→ Required action:
Go through the records below and restate each one word for word.

→ Task data:
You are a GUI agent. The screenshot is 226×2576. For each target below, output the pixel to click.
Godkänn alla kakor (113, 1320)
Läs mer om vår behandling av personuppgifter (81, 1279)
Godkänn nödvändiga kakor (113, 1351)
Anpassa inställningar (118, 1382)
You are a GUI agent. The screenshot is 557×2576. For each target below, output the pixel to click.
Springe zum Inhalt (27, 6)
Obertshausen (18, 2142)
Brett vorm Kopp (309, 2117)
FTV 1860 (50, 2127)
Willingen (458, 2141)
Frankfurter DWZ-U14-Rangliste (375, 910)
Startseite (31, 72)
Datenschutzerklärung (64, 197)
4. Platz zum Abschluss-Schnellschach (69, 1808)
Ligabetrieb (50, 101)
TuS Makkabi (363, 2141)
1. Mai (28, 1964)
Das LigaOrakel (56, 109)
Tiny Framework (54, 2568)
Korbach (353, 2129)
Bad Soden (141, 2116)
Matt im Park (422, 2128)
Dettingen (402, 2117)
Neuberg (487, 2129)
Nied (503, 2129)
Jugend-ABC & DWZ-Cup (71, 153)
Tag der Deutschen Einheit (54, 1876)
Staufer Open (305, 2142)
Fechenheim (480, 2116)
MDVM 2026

→ Result for this task:
You are a GUI agent. The screenshot is 226×2576. For each target below, output the pixel to click.
Godkänn alla kakor (113, 1320)
Läs mer om vår behandling av personuppgifter (81, 1279)
Godkänn nödvändiga kakor (113, 1351)
Anpassa inställningar (118, 1382)
You are a GUI agent. The screenshot is 557×2576. For each target below, output the pixel to click.
Springe zum Inhalt (27, 6)
Obertshausen (18, 2142)
Brett vorm Kopp (309, 2117)
FTV 1860 (50, 2127)
Willingen (458, 2141)
Frankfurter DWZ-U14-Rangliste (375, 910)
Startseite (31, 72)
Datenschutzerklärung (64, 197)
4. Platz zum Abschluss-Schnellschach (69, 1808)
Ligabetrieb (50, 101)
TuS Makkabi (363, 2141)
1. Mai (28, 1964)
Das LigaOrakel (56, 109)
Tiny Framework (54, 2568)
Korbach (353, 2129)
Bad Soden (141, 2116)
Matt im Park (422, 2128)
Dettingen (402, 2117)
Neuberg (487, 2129)
Nied (503, 2129)
Jugend-ABC & DWZ-Cup (71, 153)
Tag der Deutschen Einheit (54, 1876)
Staufer Open (305, 2142)
Fechenheim (480, 2116)
MDVM 2026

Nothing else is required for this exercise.